All records below must be reproduced exactly, although any pictures they contain are to be omitted.

++++

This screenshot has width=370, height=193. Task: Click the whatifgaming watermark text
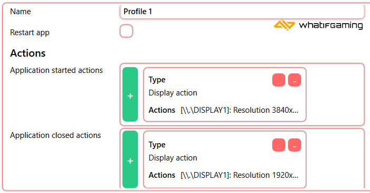331,25
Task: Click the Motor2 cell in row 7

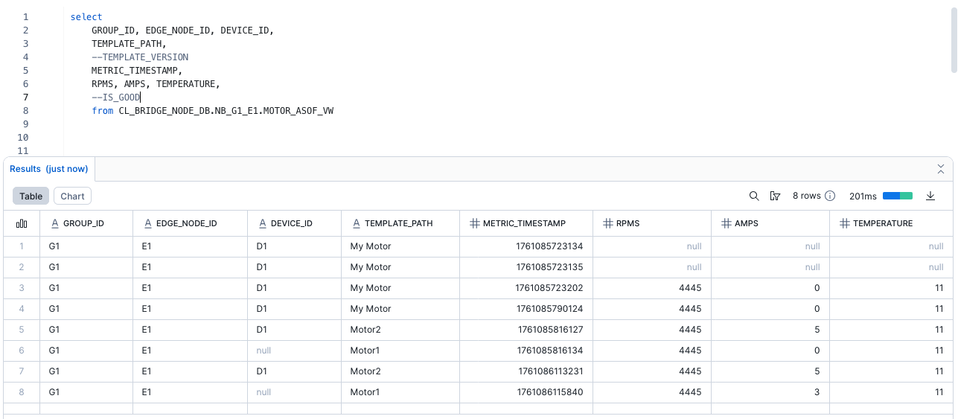Action: [365, 371]
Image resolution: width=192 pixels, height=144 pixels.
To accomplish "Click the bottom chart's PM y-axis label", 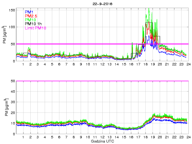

++++

WRITTEN RESPONSE:
This screenshot has width=370, height=193. Task: Click the whatifgaming watermark text
331,25
Task: Click the Motor2 cell in row 7

Action: [365, 371]
Image resolution: width=192 pixels, height=144 pixels.
To accomplish "Click the bottom chart's PM y-axis label", 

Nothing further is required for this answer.